■ PROBLEM DETAILS ■
Reproduce the entries shown below only from the line with "Where should I" down to the line with "Switch to day", keeping both end lines and copying each one exactly.

■ SOURCE DATA ■
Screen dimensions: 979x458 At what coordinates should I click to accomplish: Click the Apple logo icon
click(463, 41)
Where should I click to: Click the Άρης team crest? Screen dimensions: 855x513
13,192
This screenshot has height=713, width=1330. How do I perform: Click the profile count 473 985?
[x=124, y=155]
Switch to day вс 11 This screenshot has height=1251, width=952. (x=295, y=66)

---

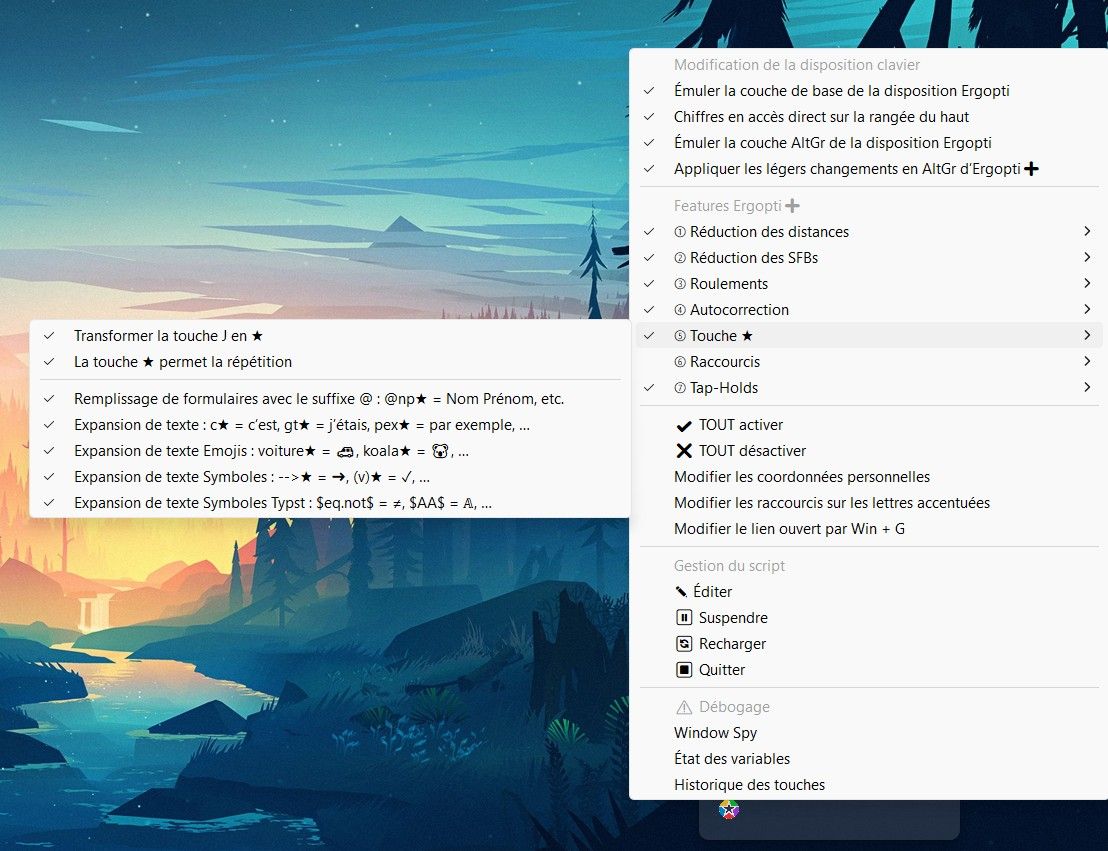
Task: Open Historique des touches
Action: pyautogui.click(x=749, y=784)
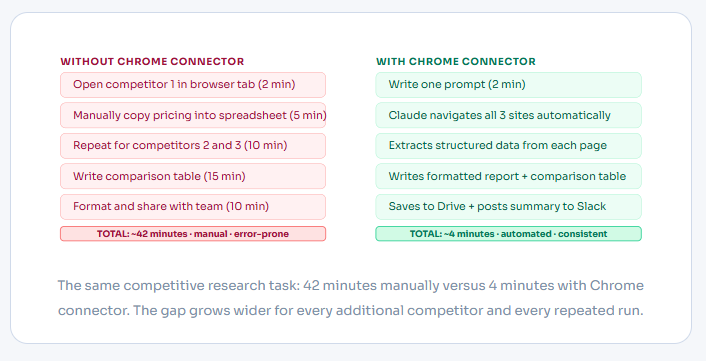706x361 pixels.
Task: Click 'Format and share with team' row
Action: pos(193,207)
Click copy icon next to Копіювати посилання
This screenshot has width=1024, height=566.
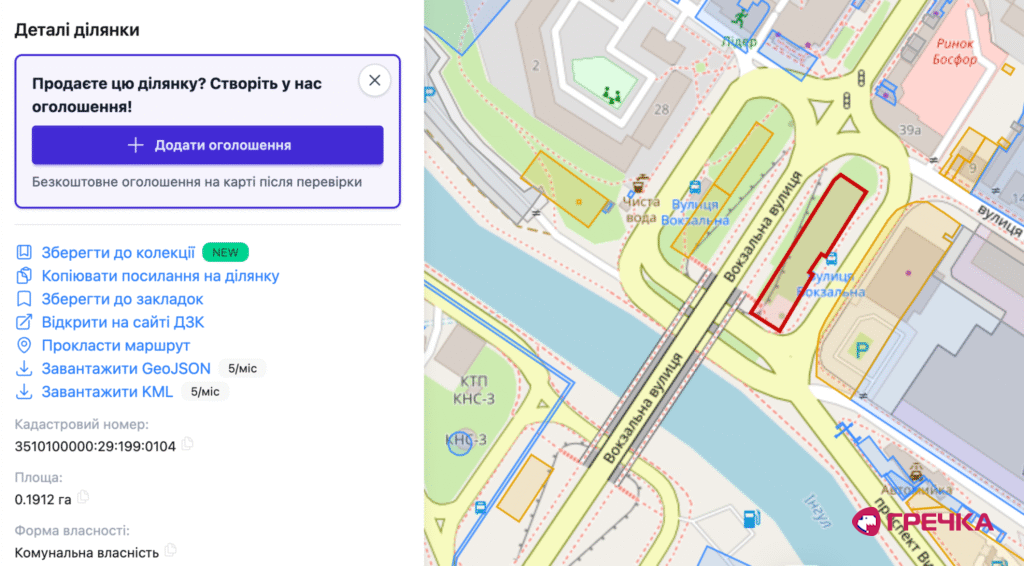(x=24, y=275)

■ SOLVED PROBLEM ■
Where should I click to: Click the Άρης team crest? Screen dimensions: 855x513
13,192
This screenshot has height=713, width=1330. How do I perform: Click the profile count 473 985?
[x=124, y=155]
Switch to day вс 11 This screenshot has height=1251, width=952. (x=295, y=66)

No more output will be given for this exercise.